The 60-inch figures were provided by China Star, a wholesaler of Asian cultural products for museums and general gift ware. China Star Vice President Geoffrey Carroll recalled that when he quoted the hefty packing costs to Keller, the museum director replied: "We appreciate your care and consideration, but we're going to break the darn things anyway." Still, the items were packed with the usual care so Johnson could do his strategic damage on site.
Get one for the patio: China Star's Carroll also noted the ubiquity of the terra cotta warrior; replicas of all sizes, materials and levels of authenticity can be found at home improvement outlets including Expo Design Centers and Armstrong Garden Centers -- in fact, Keller noted that a neighbor has a couple of warriors flanking the backyard barbecue.
China Star supplies the life-size terra cotta warrior copies that guard the chow mein at P.F. Chang's China Bistro restaurants. Carroll added that, due to the machismo factor, warriors have always been popular Father's Day gifts -- though with a retail price of $1,400 to $2,000, a life-size warrior will run you more than a tie or coffee mug that reads "world's greatest dad."
Lucky 8: Keller said that the Bowers negotiated hard to make sure the museum would be the first of the three to present the show, thus opening in 2008 rather than 2009. Why? Partly to exhibit the Chinese treasures in the same year as the Summer Olympics in Beijing, and partly because the No. 8 is considered good luck in China. In Chinese culture, numbers are thought to be auspicious or inauspicious because of the Chinese word that sounds similar to the word for that number. Eight (pinyin) sounds similar to the word that means "prosper" or "wealth." Olympic planners took the concept to heart: The Games will open at 8 p.m. Aug. 8, 2008 (08-08-08).

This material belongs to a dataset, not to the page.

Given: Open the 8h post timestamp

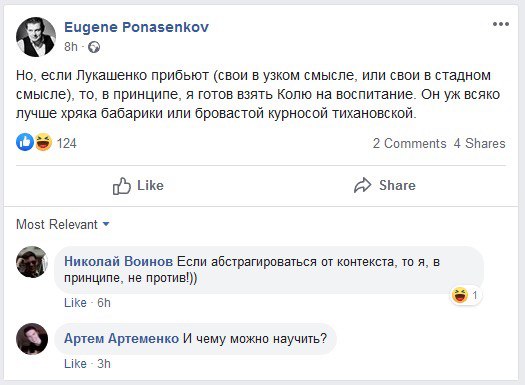Looking at the screenshot, I should tap(71, 47).
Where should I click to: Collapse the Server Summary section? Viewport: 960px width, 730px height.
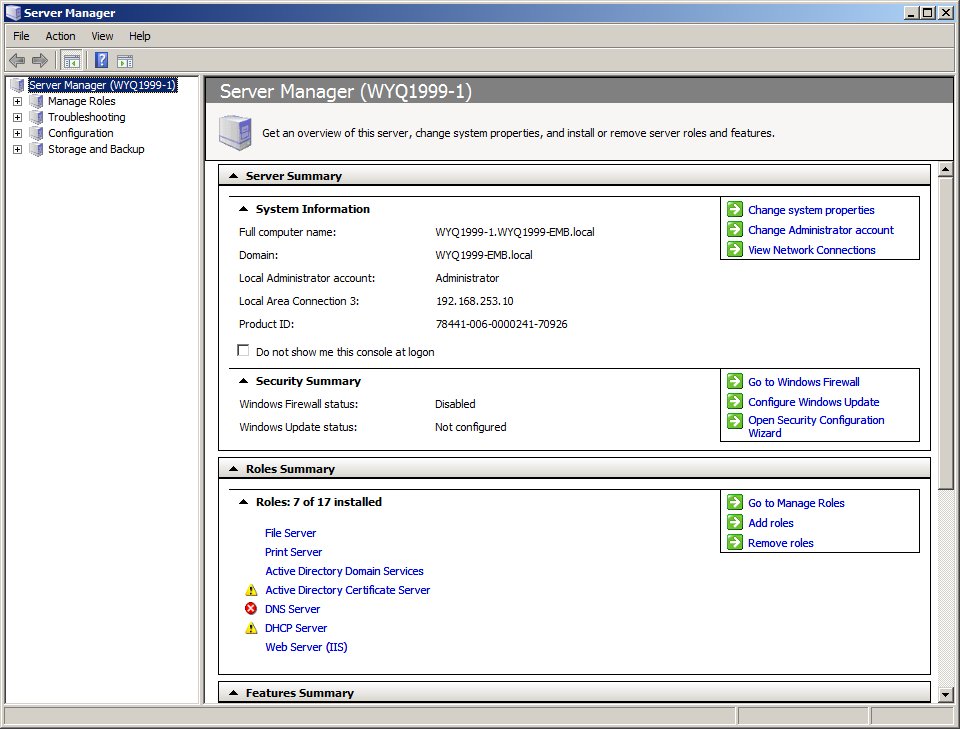pyautogui.click(x=233, y=176)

Is that you, Jarry? From the dictionary of unusual career choices: Performer Zheng Chi Chang, known in the West as Jarry, has been doing "live statue performance art" in Taiwan for more than a decade. The statuesque Jarry will appear as a warrior at the exhibition's opening gala tonight and members' reception Thursday so attendees may guess who is terra cotta and who isn't. Hint: If you see a warrior, say, sipping Champagne, either it's Jarry, or time to get out of that museum before dark.